ROCK CREEK CONSERVANCY - Rock Creek Conservancy exists to restore Rock Creek and its parklands as a natural oasis for all people to appreciate and protect. As the only organization dedicated solely to Rock Creek and its parks, the Conservancy is uniquely positioned to foster outreach, education, and efforts to overcome threats to Rock Creek. For more information, visit

ROCK CREEK PARK - Rock Creek Park, a unit of the National Park Service, comprises nearly 3,000 acres in the heart of Washington, D.C. The park offers visitors the opportunity to escape the bustle of the city for a peaceful refuge, recreation, fresh air, majestic trees, wild animals, and thousands of years of human history. Approximately 4.5 million visitors come to the park for recreation opportunities--including hiking, bicycling, picnicking, fishing, bird-watching--and to explore historical topics--including Civil War history, milling, Colonial life, landscape architecture--and much, much more!

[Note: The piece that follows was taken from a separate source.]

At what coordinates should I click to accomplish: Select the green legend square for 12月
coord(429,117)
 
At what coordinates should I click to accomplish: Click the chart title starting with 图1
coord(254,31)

MARYLAND-NATIONAL CAPITAL PARK AND PLANNING COMMISSION MONTGOMERY PARKS - Montgomery Parks manages more than 36,000 acres of parkland, consisting of 419 parks. Montgomery Parks is a department of the Maryland-National Capital Park and Planning Commission (M-NCPPC), a bi-county agency established in 1927 to steward public land. The M-NCPPC has been nationally recognized for its high-quality parks and recreation services and is regarded as a national model by other park systems.